Problem: no system prompt was sent to the provider for regular turns (the messages array
started with the user message; `providerOpts.systemPrompt` was never set). This adds a
template-based system prompt builder with variable placeholders (`[type:name]`) and
conditionals (`[if]`/`[else]`/`[endif]`).
- **Cache constraint (critical):** the system prompt is constructed ONCE (first turn of
  a new conversation) and persisted. Reused on all subsequent turns (no reconstruction —
  cache-safe). Reconstructed only on **compaction** (fresh variable resolution + compaction
  instructions appended).
- **Variable types:** `system:time/date/os/hostname`, `prompt:cwd/model/conversation_id`,
  `git:branch/status`, `file:<path>` (dynamic — any path).
- **Wave 0 (orchestrator, contracts):** `@dispatch/transport-contract` `0.17.0→0.18.0` —
  `SystemPromptTemplateResponse`, `SetSystemPromptTemplateRequest`, `SystemPromptVariable`,
  `SystemPromptVariablesResponse`.
- **Wave 1 — `system-prompt` (NEW ext):** pure parser (29 tests) + variable resolver
  (injected adapters, 12 tests) + catalog (3 tests) + service handle (`construct` +
  `get` + `getTemplate` + `setTemplate`, 8 tests). 52 tests total.

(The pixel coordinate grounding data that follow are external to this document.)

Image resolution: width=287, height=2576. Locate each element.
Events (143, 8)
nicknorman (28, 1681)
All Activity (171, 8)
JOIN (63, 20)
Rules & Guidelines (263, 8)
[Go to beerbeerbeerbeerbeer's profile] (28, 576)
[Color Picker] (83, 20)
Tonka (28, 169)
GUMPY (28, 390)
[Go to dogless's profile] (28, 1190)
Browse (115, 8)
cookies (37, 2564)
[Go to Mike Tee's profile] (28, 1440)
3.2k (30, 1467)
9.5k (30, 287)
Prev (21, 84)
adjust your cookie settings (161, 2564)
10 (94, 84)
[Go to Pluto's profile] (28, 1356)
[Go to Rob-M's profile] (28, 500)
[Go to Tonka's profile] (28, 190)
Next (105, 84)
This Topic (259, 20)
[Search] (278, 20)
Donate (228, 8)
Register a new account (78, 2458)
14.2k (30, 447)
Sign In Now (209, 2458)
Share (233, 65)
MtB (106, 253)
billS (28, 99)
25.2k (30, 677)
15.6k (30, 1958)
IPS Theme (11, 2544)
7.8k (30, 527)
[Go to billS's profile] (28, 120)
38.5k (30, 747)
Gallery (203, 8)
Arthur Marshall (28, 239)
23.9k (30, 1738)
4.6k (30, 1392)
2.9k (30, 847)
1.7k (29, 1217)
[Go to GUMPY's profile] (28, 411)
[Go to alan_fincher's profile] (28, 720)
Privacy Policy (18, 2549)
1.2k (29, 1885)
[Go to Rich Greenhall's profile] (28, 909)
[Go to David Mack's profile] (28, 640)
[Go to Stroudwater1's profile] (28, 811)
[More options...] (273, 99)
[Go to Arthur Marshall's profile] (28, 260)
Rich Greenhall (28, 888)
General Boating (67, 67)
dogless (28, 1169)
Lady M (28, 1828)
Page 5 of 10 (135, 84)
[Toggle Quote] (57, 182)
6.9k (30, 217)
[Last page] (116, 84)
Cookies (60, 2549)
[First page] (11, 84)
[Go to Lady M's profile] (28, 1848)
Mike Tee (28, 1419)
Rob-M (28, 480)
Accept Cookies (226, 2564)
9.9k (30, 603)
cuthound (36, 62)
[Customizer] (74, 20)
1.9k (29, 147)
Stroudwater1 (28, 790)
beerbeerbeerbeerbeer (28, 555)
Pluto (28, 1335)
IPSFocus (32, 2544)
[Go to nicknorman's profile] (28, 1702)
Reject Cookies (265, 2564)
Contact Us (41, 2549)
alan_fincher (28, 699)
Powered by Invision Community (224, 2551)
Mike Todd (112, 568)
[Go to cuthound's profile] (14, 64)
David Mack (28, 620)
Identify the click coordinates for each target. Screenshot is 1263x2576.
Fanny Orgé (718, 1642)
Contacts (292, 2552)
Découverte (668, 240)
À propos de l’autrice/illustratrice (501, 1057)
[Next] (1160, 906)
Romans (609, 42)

Default template:
  persona + AGENTS.md if exists + cwd.
- **Wave 2 (parallel):** `session-orchestrator` (wire service: construct on first turn,
  get on subsequent, construct+append on compaction; 12 tests) + `transport-http`
  (GET/PUT `/system-prompt`, GET `/system-prompt/variables`; 6 tests).
- **Wave 3 — host-bin:** registered `system-prompt` in `CORE_EXTENSIONS`.
- [x] Verified: `tsc -b` EXIT 0, biome clean, **1396 vitest** pass.
- [x] Live-verified (boot smoke: extension activates, `GET /system-prompt` returns default
  template, `GET /system-prompt/variables` returns catalog).
- [x] **FE courier** sent to FE agent `ffe3`: `frontend-system-prompt-handoff.md`.